The prospect of fewer hogs because of a normal seasonal dip in numbers, along with the likelihood of increased pork interest tied to grilling, contributed to front months' runup to fresh contract highs.

Meanwhile, spreaders bought April and sold June and October. And, some traders bought lean hogs and sold live cattle on spreads. Spreads involve trading two or more months at the same time while taking advantage of price differences among them.

Nearby-April hogs closed up 2.10 cents a pound, or 2.8%, at 76.22 cents. Most-actively traded June ended 1.67 cents higher, or 2.0%, at 85.05 cents.

CME pork bellies ended up sharply on spillover buying in the adjacent hog pit. May and July bellies triggered pre-placed buy orders after both months surpassed recent highs on their way to fresh contract highs.

Traders await CME's weekly belly storage report that will be available on Tuesday after 5 p.m. EDT.

Spot-May pork bellies closed 1.82 cents higher, or 1.9%, at 98.52 cents. July finished 1.00 cents higher, or 1.0% at 100.00 cents.

Cattle Complex

Live cattle at the CME settled higher on fund buying and cash cattle price confidence.

Cattle contracts rose from the start, spurred by spillover from futures' advances last Thursday. April and June climbed to two-week tops after both months moved beyond Thursday's highs.

And spreaders purchased April and sold June while others bought June and sold August. Traders marked time by working spreads while they waited for this week's cash trade to develop.

No cash-basis fed cattle bids or asking prices were reported. Cash cattle last week brought mainly $96 per hundredweight, compared to mostly $96 to $97 the week before.

Those who were supportive of futures expect no-worse-than-steady cash cattle returns this week, based on the market's positive mood Monday and still-profitable beef packer margins. There was also the notion that fed cattle might be in short supply this week following last week's rather brisk sales.

And an admitted market bull contends that, even though retail beef buying interest has sputtered lately, he sees demand picking up as more and more people focus on cooking outdoors.

Spot-April ended up 0.67 cent a pound, or 0.7%, at 97.32 cents. Nearby-June also closed up 0.67 cent, or 0.7%, at 94.20 cents.

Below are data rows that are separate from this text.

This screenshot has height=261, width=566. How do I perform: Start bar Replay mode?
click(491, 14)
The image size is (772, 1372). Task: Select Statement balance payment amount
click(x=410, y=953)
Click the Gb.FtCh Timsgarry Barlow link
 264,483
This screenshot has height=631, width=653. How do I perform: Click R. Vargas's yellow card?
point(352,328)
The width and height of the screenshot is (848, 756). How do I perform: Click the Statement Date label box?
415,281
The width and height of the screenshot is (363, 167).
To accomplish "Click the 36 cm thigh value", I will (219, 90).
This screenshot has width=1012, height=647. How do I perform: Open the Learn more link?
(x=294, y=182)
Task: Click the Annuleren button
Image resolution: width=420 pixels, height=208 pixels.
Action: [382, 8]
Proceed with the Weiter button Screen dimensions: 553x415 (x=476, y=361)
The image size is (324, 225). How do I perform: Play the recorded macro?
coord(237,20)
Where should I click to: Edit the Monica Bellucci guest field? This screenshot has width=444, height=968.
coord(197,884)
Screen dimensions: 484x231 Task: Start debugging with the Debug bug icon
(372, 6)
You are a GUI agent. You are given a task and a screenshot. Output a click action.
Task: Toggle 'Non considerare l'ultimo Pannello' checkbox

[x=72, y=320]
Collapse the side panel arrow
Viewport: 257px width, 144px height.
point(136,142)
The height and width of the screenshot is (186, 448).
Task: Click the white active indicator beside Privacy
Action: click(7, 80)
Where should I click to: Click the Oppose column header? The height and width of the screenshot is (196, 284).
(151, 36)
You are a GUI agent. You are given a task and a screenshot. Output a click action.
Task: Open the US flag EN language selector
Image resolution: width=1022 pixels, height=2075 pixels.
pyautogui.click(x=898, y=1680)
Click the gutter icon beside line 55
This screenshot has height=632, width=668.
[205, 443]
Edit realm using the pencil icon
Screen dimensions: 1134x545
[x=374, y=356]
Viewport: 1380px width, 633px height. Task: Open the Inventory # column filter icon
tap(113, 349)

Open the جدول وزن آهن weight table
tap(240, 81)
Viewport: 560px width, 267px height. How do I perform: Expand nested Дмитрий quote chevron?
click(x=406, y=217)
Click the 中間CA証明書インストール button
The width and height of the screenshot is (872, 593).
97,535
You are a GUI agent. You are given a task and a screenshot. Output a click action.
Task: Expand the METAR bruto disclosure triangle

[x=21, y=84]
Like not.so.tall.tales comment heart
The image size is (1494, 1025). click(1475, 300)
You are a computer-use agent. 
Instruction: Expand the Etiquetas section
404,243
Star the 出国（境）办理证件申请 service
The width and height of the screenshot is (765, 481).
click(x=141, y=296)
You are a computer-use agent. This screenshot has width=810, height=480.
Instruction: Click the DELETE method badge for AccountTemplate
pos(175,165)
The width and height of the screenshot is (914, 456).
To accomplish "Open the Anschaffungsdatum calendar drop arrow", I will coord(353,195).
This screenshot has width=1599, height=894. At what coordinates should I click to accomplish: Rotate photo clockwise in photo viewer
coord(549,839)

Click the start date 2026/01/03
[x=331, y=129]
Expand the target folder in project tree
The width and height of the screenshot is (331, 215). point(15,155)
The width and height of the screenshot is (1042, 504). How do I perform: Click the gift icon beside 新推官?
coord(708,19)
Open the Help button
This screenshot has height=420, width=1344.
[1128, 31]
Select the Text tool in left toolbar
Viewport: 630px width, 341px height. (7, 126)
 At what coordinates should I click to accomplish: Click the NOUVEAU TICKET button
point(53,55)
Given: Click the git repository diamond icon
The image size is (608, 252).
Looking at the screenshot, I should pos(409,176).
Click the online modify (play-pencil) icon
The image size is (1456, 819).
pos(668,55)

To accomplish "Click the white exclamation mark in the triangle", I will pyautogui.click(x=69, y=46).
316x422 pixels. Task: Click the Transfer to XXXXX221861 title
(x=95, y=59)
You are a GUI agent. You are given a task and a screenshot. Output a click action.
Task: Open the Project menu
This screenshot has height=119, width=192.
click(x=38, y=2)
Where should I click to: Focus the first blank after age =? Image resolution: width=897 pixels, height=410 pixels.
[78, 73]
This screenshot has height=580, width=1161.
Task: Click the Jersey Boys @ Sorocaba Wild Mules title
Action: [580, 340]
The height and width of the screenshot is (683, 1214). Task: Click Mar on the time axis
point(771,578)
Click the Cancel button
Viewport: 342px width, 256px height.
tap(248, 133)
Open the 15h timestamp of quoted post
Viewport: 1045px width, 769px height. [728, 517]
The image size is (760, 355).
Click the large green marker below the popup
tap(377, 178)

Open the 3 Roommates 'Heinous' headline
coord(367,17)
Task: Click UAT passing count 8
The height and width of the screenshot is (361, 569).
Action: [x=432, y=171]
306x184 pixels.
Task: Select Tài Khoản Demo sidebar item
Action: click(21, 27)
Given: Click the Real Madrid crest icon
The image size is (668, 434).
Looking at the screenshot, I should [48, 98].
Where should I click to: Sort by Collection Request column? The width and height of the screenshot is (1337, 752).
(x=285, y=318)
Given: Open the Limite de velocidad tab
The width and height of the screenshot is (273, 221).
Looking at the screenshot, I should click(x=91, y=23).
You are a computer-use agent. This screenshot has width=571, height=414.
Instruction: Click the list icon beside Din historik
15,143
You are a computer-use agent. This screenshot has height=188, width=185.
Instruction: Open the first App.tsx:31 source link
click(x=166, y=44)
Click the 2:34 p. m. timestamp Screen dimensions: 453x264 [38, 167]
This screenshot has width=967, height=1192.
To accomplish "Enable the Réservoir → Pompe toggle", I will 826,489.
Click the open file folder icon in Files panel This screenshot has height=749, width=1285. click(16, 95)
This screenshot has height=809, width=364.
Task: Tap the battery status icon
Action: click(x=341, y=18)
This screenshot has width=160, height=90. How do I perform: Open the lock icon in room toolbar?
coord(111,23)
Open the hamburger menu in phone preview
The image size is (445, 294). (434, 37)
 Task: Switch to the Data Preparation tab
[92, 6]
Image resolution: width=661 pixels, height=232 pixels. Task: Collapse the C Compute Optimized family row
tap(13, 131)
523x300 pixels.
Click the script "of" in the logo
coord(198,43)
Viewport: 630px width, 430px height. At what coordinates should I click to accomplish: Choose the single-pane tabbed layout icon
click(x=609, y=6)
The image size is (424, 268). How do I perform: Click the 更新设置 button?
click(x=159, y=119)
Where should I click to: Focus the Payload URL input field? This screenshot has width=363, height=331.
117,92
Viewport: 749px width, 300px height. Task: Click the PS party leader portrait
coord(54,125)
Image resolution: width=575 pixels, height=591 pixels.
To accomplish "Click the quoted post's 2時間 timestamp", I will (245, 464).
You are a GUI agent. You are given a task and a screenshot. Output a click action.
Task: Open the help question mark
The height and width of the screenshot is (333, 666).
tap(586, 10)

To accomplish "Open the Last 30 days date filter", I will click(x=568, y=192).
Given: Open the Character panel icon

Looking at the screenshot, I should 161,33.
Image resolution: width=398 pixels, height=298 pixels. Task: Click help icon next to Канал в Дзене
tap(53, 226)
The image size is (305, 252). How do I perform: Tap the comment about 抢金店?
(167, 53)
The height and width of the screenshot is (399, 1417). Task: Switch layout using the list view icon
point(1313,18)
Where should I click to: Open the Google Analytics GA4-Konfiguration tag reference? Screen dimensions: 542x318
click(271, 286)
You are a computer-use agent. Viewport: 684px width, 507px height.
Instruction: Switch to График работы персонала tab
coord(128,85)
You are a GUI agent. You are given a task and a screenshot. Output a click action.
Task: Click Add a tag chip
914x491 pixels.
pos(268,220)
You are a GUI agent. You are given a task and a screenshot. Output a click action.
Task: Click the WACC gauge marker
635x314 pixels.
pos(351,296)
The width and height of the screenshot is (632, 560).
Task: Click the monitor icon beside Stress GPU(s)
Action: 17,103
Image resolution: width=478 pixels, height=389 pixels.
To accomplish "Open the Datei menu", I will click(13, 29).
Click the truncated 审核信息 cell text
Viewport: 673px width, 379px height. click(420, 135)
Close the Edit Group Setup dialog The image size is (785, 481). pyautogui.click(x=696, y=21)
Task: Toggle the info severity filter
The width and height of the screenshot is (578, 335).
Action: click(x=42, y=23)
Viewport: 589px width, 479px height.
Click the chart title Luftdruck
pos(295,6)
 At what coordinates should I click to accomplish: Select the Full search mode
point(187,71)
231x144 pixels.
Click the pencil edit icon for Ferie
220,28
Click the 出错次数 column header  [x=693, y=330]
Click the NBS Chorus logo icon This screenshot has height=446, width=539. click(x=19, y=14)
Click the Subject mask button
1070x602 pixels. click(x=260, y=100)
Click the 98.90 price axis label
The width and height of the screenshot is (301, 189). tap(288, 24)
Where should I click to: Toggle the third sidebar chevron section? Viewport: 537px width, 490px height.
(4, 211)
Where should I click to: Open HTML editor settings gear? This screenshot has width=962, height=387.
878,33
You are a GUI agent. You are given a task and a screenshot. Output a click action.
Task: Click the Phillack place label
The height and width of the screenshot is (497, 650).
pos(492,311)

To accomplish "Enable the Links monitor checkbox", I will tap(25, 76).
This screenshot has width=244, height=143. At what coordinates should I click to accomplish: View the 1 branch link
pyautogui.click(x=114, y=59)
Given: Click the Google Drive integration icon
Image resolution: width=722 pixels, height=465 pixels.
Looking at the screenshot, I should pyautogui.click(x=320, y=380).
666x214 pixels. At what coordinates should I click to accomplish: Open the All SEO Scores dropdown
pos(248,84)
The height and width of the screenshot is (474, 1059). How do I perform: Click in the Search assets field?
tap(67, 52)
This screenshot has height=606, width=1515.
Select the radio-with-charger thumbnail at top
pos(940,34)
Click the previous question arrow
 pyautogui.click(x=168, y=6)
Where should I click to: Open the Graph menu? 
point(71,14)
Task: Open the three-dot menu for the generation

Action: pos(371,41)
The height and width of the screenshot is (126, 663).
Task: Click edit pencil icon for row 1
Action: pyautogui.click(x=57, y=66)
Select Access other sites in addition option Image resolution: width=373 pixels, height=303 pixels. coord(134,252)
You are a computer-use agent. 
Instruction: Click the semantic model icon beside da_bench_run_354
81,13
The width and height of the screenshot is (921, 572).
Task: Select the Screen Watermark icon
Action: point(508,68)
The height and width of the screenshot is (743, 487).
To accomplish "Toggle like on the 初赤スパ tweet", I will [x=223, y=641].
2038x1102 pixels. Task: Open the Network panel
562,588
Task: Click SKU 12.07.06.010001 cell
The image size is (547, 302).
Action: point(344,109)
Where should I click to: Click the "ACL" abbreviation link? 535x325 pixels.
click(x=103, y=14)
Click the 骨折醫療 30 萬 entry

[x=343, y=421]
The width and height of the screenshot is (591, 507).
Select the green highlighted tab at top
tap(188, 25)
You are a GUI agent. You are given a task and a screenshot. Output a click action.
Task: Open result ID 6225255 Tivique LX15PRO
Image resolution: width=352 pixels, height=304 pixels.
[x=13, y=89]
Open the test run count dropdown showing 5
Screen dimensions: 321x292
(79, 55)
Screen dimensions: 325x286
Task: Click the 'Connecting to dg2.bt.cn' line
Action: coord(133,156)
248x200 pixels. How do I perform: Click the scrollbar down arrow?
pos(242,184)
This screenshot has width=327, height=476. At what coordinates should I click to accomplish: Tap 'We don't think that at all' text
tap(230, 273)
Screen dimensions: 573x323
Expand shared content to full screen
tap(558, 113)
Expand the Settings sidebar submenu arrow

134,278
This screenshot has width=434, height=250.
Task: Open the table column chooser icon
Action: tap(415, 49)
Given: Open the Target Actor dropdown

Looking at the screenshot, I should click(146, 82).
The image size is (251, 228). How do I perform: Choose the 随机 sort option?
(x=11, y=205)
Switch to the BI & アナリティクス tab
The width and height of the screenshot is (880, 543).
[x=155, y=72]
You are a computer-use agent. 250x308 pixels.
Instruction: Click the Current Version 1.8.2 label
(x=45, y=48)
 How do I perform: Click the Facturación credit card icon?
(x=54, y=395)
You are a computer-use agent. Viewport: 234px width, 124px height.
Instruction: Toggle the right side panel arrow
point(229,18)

Pit-traded CME feeder cattle closed sharply higher and earlier hit fresh contract highs on live cattle's upswing. April and May feeders immediately triggered pre-placed buy orders above the market after both months surpassed recent highs.

And spreaders bought feeder cattle and sold live cattle.

Nearby-April feeders ended 2.27 cents higher, or 2.1%, at 112.65 cents. Most-actively traded May closed 1.42 cents higher, or 1.3%, at 114.12 cents.